Question au Gouvernement ✓ Répondue le 11/06/2026 justice

Traitement des plaintes

• Ministère interrogé : Ministère de l'intérieur

Josiane Corneloup

Josiane Corneloup DR

Députée — Saône-et-Loire (2)

L'échange en séance

TRAITEMENT DES PLAINTES


Mme la présidente. La parole est à Mme Josiane Corneloup.

Mme Josiane Corneloup. La tragédie de l’assassinat de la petite Lyhanna, qui nous a tous bouleversés, a révélé des dysfonctionnements accablants et inacceptables des services de l’État.

Nous pourrions croire qu’il s’agit là d’un cas isolé et qu’il reviendra à l’enquête administrative de déterminer les responsabilités de chacun afin de savoir ce qui a rendu possible un tel scandale ; mais je crains que ces dysfonctionnements ne trahissent en réalité un délitement complet de notre système judiciaire.

Dans ma circonscription, en Saône-et-Loire, une plainte a été déposée par les parents d’un mineur, le 25 juin 2025, pour un viol commis par un proche de la famille déjà condamné pour des faits similaires et résidant dans l’Isère. Dans un écrit adressé à la famille, l’agresseur présumé a reconnu ses agissements. Ce courrier a été transmis à la gendarmerie.

Deux autres plaintes visant la même personne ont été déposées en septembre 2025, à Annecy – là encore pour des attouchements et des viols sur mineurs.

M. Thibault Bazin.
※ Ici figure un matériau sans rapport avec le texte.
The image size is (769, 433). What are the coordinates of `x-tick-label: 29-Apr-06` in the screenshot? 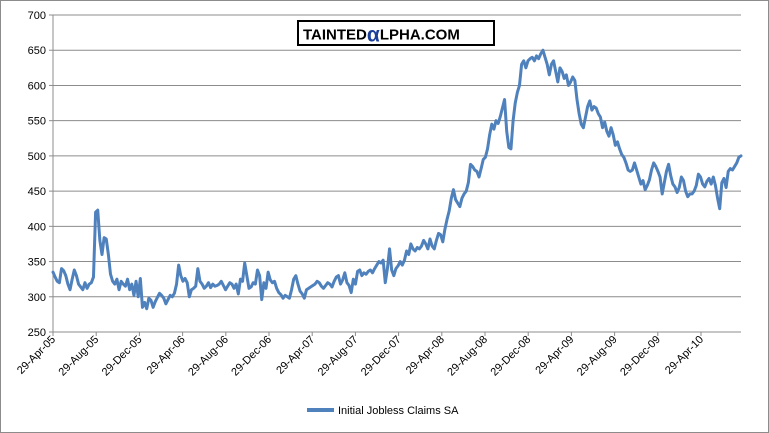 It's located at (166, 356).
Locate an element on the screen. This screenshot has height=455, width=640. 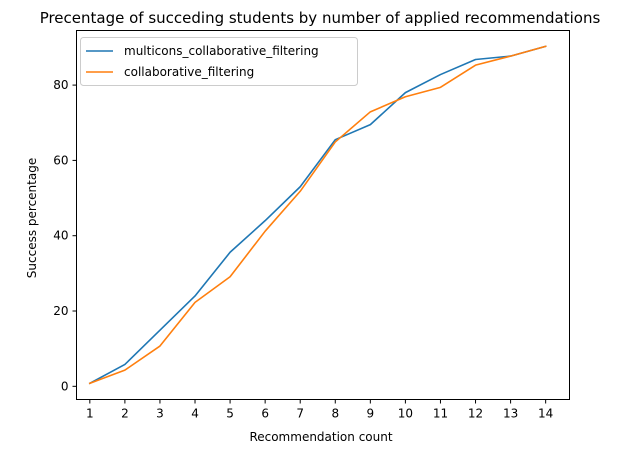
x-tick-label: 10 is located at coordinates (406, 414).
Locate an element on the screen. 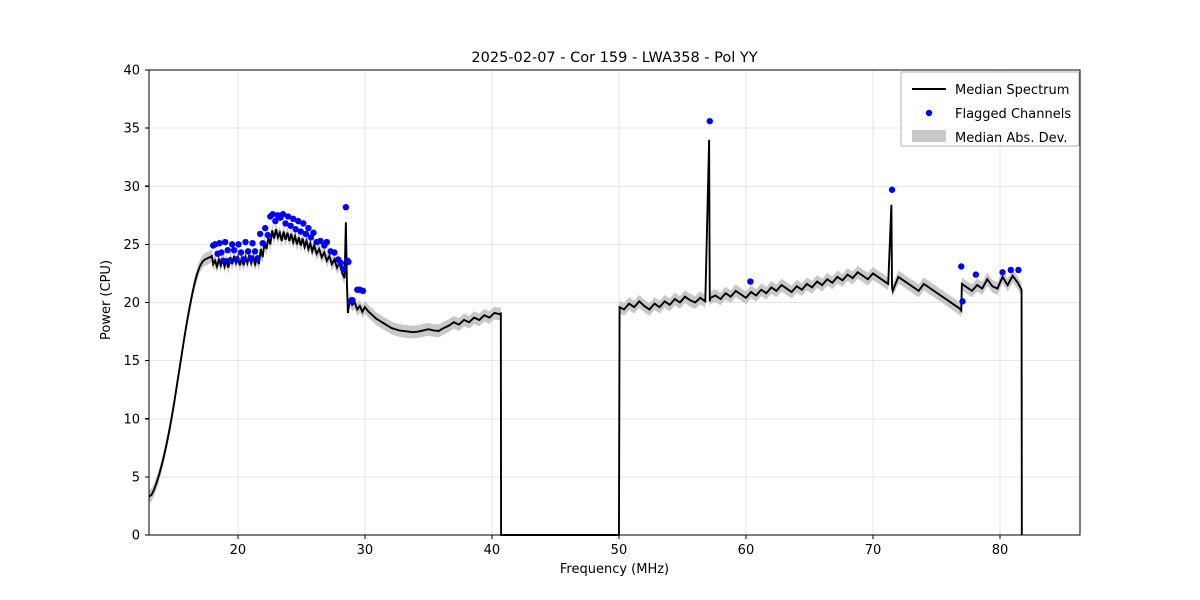 Image resolution: width=1200 pixels, height=600 pixels. y-axis-label: Power (CPU) is located at coordinates (106, 300).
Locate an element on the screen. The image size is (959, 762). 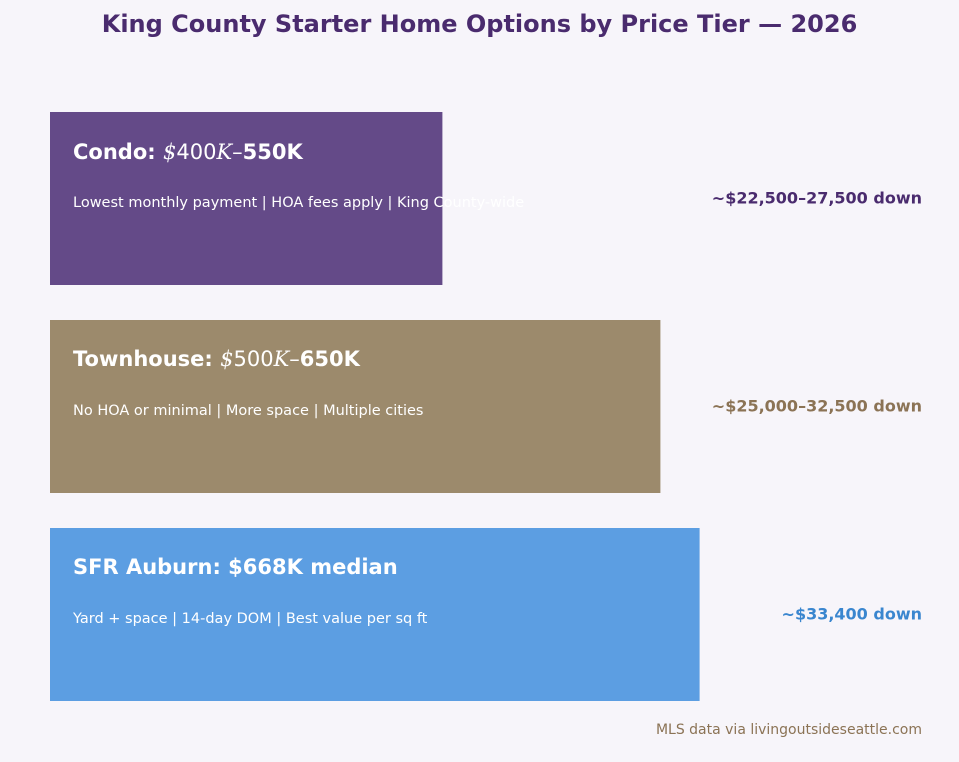
bar-name-townhouse: Townhouse is located at coordinates (139, 359).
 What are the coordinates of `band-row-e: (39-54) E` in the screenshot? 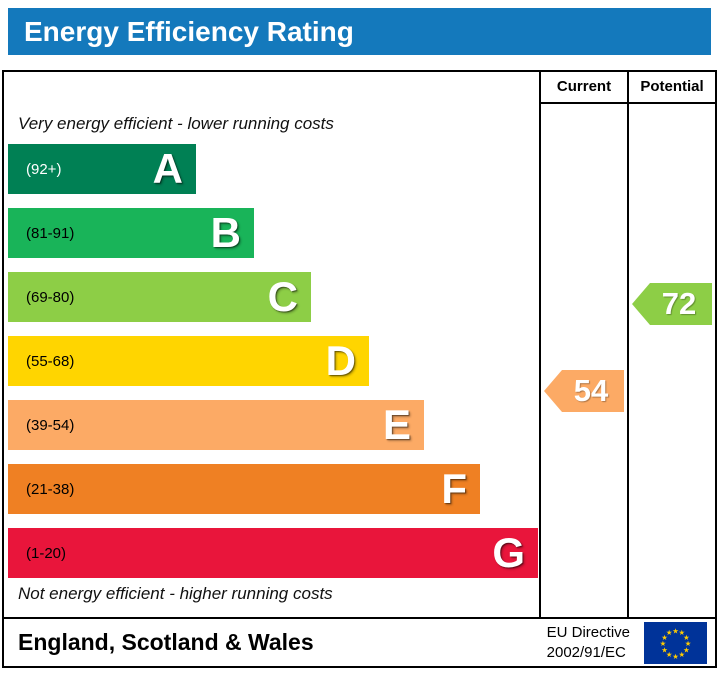 It's located at (216, 425).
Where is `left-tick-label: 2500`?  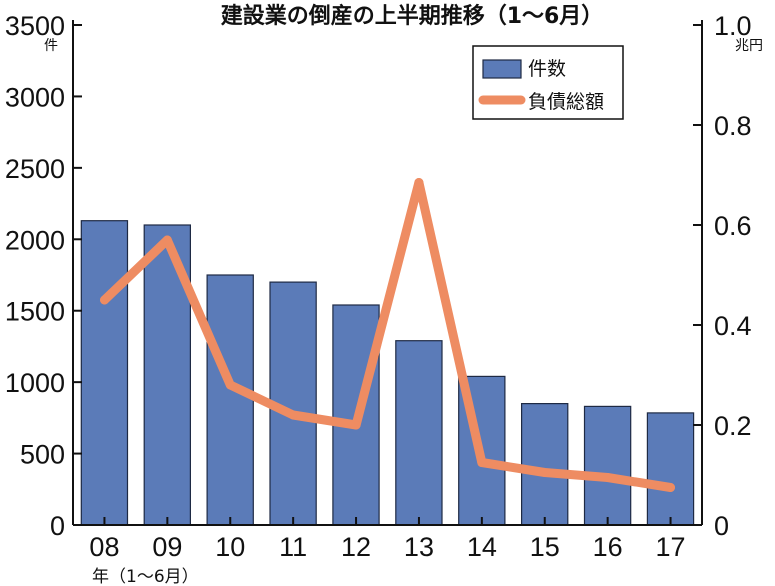
left-tick-label: 2500 is located at coordinates (35, 169).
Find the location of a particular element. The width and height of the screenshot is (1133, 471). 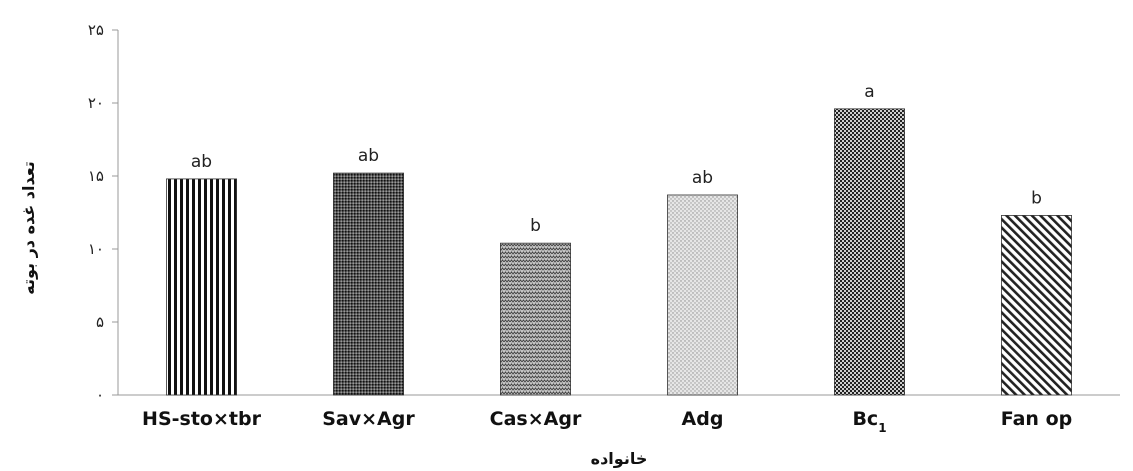

x-tick-label: Bc1 is located at coordinates (869, 422).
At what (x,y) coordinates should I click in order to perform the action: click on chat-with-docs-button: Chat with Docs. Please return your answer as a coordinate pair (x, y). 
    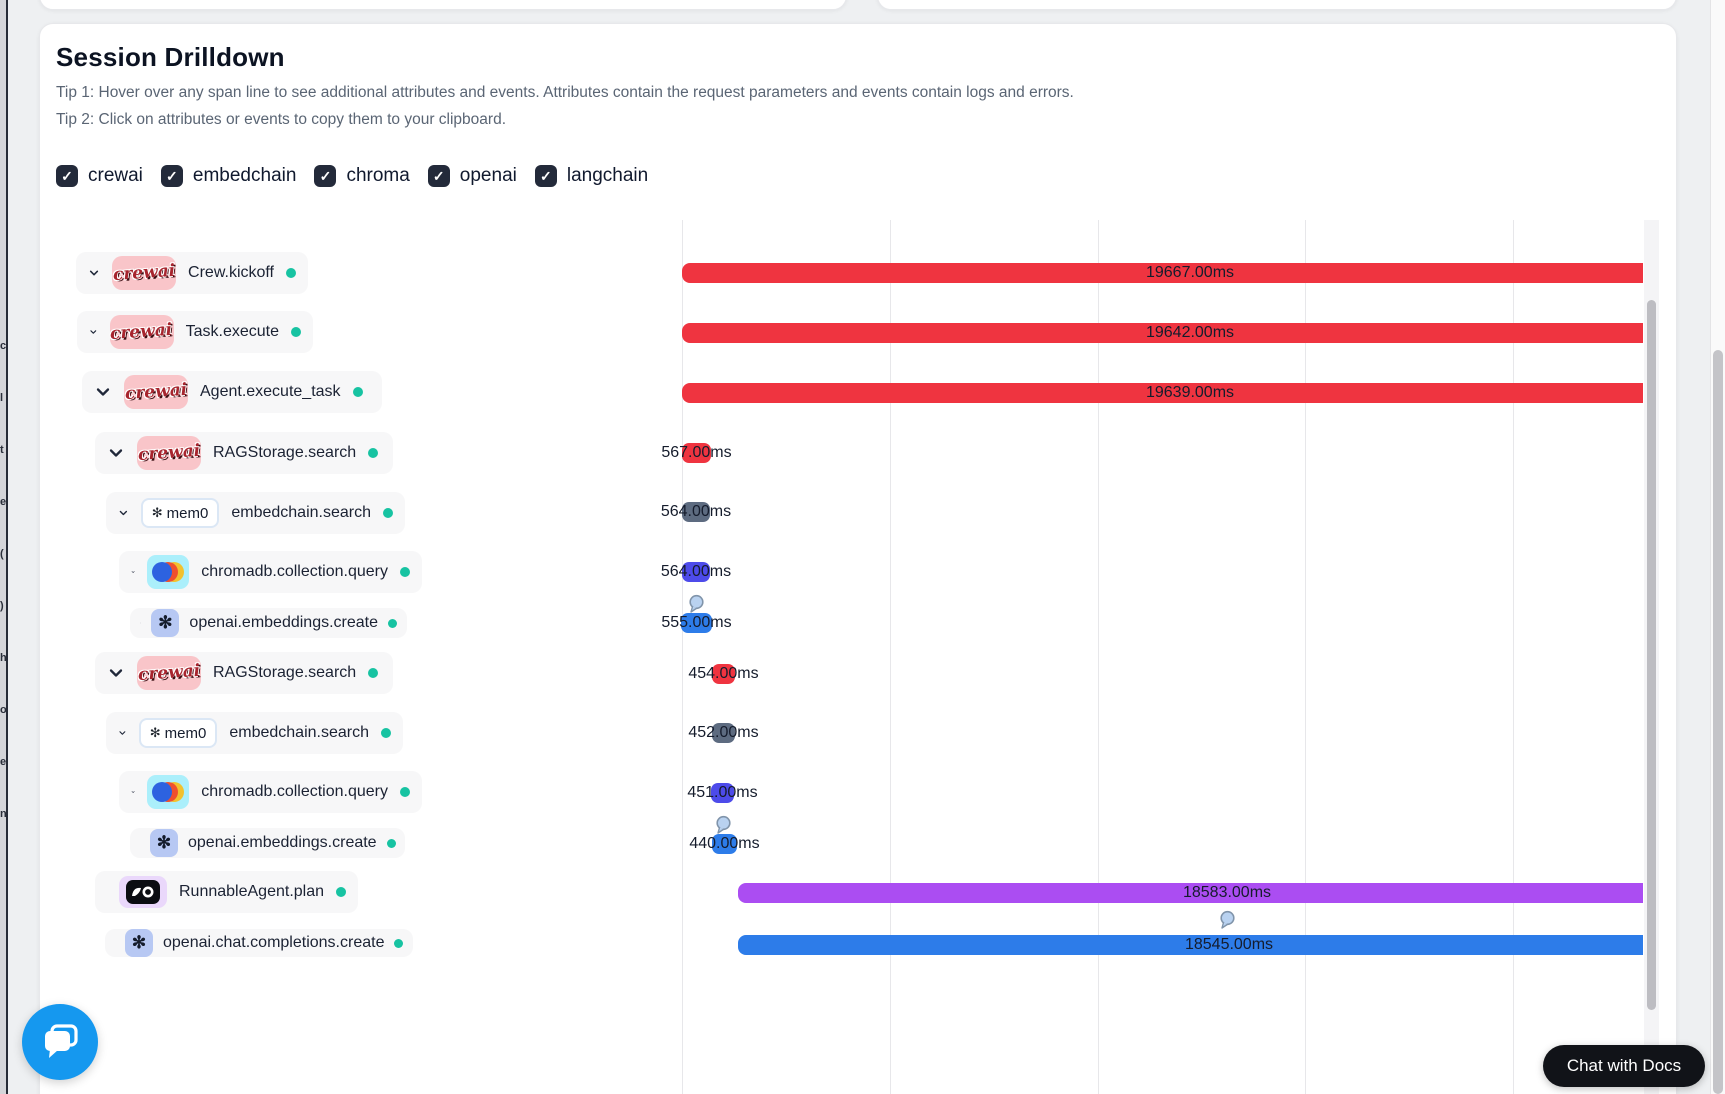
    Looking at the image, I should click on (1624, 1066).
Ce n’est pas possible !

Mme Josiane Corneloup. Le père de la victime m’a écrit qu’à ce jour, près d’un an après le dépôt de sa plainte, l’homme accusé n’a toujours pas été entendu, alors que son fils a déjà dû se soumettre à deux expertises psychologiques.

Un député. Incroyable !

Mme Josiane Corneloup. Le réel manque de moyens qui affecte le fonctionnement de notre système judiciaire ne saurait expliquer de tels errements. Pendant tout ce temps, des affaires moins graves ont continué d’être instruites. Comment un dossier dont la gravité devrait appeler la mobilisation immédiate de l’appareil judiciaire peut-il être ainsi laissé un suspens ? C’est une insupportable blessure infligée à des enfants et à leurs familles, déjà terriblement éprouvés. C’est une honte pour notre justice et pour notre pays.

Monsieur le ministre de l’intérieur, je tiens à votre disposition les éléments de ce dossier – lui aussi accablant et inacceptable – que j’ai en ma possession. Nous sommes tous tenus d’agir au plus vite pour enfin faire de la protection des enfants notre priorité absolue. (Applaudissements sur les bancs du groupe DR.)

Mme la présidente. La parole est à M. le ministre de l'intérieur.

M. Laurent Nuñez, ministre de l'intérieur. Je ne connais pas cette affaire et je m’en remets à ce que vous m’en dites. Je n’ai aucune raison de douter de la chronologie des faits que vous me présentez : le dépôt de plainte, la lettre dans laquelle l’auteur reconnaît les faits, la saisine du parquet. Je regarderai de très près, avec les services de gendarmerie compétents, tous ces éléments. Je tiendrai à votre disposition tout ce qui pourra éclairer la façon dont a été traitée cette plainte et je vous ferai connaître les actes d’enquête qui ont été engagés – qui peuvent ne pas être connus des victimes.

Le garde des sceaux l’a déjà bien fait savoir, hier, dans cet hémicycle : ces dossiers sont absolument prioritaires – pour les parquets comme pour les services de police et de gendarmerie compétents. Je peux vous le confirmer, pour avoir été responsable de services de police : les actes d’enquête sont lancés sans attendre. Depuis 2017, surtout, ce genre de contentieux a explosé. Les affaires sont deux fois et demie plus nombreuses qu’en 2016-2017. Il faut le répéter encore et encore : nous n’avons cessé d’augmenter les moyens. Il existe maintenant près de 400 salles Mélanie, qui permettent le recueil de la parole des enfants, et 20 000 gendarmes et policiers sont désormais spécifiquement formés aux affaires de ce type – nous allons continuer d’augmenter le nombre de ces formations.

Concernant l’affaire dont vous me parlez, vous comprendrez que je ne peux vous répondre plus précisément, n’ayant pas encore pris connaissance du dossier - mais je m’engage à le faire. (M. Ian Boucard applaudit.)